→ DETTAGLI DEL PROBLEMA: Nel testo sulla legge 40, quale percentuale delle coppie che accedono alla PMA decide di farlo in base alle informazioni raccolte su internet?

→ TESTO FORNITO:
Welfare

LEGGE 40. Sono italiani un terzo dei cross border

I dati europei presentati oggi a margine di un convegno sulle modifche alla legge 40 della Consulta

di Sara De Carli

Prima le ordinanze dei tribunali, in ordine sparso, poi la sentenza 151/2009 della Corte Costituzionale, in vigore dal 14 maggio scorso, infine l’ordinanza del tribunale di Bologna, che ha detto sì alla diagnosi preimpianto sugli embrioni di una coppia fertile ma che aveva avuto un primo figlio affetto da distrofia di Duchenne, una rara patologia genetica, e voleva escludere la possibilità che questo si ripetesse ad una seconda gravidanza. La via giurisprudenziale cioè sta modificando pian piano, un pezzo per volta, l’attività di procreazione medicalmente assistita regolamentata per via legislativa dalla legge 40/2004.

Molte sono le aspettative che queste sentenze stanno creando nei pazienti in cerca di un bimbo. Tanto che oggi alcune associazioni di pazienti infertili (Hera e SOS Infertilità) hanno chiamato a raccolta, a Milano, alcuni esperti – medici e giuristi – per sgombrare il campo da dubbi e errate interpretazioni di queste sentenze.

Medici, cioè vasi di coccio
Un’urgenza, per Guido Ragni, ginecologo, direttore dell’unità operativa procreazione assistita Clinica Universitaria Mangiagalli di Milano: “Noi medici ormai siamo vasi di coccio tra vasi di ferro”, dice. “Viviamo in un perenne contenzioso tra ciò che chiedono i pazienti, spinti da ciò che leggono sui giornali, e la nostra scienza e coscienza“. Per Ragni il fenomeno assume grandissima rilevanza nei rapporti quotidiani tra medici e pazienti, visto che il 25% delle coppie che accedono alla PMA si decidono a farlo in base alle informazioni raccolte su internet. Primo, “chiariamo che le oridnanze dei tribunali valgono per le singole coppie che hanno fatto ricorso”. “Secondo, si parla sempre di diritti dei pazienti e di etica della responsabilità del medico, ma io dico: ci vogliono anche i diritti del medico e un’etica della responsabilità dei pazienti”.

→ Dati di ancoraggio alle coordinate in pixel:
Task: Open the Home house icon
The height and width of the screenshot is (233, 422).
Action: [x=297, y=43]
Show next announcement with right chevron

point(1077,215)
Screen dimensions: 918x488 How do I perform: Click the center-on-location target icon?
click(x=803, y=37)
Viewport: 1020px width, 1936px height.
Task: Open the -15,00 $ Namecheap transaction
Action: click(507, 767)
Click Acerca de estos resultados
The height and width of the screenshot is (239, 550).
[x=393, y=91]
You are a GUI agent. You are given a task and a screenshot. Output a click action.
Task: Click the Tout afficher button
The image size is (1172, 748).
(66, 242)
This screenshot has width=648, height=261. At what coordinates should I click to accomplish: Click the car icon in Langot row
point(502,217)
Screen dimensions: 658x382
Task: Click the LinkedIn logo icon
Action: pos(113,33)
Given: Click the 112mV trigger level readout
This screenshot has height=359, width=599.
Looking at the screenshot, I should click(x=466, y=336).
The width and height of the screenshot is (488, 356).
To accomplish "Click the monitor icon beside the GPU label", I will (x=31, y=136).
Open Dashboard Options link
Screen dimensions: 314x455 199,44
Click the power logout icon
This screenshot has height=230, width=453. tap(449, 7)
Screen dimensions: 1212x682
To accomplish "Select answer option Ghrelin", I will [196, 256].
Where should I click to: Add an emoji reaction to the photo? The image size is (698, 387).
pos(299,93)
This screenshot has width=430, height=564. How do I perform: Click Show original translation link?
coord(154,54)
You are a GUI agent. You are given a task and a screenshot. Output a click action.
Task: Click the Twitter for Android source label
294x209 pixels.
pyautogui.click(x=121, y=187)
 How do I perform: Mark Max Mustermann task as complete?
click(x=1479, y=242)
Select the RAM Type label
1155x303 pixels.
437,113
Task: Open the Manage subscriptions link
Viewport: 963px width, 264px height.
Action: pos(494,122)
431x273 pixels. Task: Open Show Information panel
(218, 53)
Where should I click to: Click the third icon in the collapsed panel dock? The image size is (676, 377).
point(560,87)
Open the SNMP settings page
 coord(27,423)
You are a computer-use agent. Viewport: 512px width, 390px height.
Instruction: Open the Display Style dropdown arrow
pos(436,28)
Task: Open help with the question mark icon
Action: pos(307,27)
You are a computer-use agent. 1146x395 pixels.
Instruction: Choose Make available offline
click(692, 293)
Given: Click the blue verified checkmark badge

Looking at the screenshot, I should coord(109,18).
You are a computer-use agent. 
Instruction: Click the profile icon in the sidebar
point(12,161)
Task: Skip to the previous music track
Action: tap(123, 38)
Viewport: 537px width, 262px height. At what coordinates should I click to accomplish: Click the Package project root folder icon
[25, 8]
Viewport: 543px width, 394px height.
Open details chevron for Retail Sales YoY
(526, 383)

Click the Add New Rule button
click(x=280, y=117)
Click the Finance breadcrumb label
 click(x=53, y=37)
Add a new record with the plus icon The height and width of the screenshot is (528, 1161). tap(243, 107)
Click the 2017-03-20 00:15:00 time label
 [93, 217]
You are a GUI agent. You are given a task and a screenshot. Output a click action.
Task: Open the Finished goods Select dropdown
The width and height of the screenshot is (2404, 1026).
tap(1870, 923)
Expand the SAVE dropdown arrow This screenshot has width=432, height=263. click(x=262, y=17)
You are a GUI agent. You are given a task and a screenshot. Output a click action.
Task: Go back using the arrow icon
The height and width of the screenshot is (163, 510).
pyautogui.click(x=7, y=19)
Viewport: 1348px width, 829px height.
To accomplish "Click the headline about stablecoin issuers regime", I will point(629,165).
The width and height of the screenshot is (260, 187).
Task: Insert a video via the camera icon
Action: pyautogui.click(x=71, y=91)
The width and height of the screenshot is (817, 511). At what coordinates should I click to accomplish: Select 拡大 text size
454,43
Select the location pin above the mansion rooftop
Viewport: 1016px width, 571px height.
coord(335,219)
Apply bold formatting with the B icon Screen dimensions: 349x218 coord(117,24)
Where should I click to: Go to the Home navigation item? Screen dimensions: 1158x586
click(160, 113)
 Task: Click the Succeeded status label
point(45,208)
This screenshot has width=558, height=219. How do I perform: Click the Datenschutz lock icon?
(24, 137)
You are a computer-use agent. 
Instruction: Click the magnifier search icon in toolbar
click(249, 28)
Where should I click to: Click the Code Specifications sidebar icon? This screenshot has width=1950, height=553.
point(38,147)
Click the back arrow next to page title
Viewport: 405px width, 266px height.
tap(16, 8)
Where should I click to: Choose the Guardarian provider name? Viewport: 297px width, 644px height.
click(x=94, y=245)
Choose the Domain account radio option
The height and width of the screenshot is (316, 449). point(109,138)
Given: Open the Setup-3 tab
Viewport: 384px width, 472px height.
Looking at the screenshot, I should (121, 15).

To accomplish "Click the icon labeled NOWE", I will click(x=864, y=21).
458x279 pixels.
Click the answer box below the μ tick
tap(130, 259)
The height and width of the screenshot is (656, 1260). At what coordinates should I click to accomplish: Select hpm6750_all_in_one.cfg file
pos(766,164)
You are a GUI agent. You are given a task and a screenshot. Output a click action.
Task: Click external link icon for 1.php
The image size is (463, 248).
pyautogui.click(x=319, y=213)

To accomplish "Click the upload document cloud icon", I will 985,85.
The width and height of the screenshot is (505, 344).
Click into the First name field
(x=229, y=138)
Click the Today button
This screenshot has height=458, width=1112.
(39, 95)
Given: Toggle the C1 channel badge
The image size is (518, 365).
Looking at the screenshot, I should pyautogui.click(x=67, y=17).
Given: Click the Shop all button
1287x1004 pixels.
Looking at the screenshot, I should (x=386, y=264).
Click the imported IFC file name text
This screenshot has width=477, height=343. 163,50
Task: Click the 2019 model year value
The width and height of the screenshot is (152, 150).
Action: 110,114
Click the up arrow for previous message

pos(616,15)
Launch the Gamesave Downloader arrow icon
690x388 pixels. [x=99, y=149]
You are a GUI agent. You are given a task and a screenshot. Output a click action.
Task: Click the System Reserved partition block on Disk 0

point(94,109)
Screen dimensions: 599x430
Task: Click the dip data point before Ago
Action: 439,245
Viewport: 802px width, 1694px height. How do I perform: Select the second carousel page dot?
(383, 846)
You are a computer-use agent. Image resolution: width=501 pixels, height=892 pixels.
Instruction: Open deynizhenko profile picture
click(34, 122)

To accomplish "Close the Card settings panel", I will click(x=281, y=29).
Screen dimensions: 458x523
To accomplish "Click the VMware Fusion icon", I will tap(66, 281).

→ ESITO ESERCIZIO: Il 25%.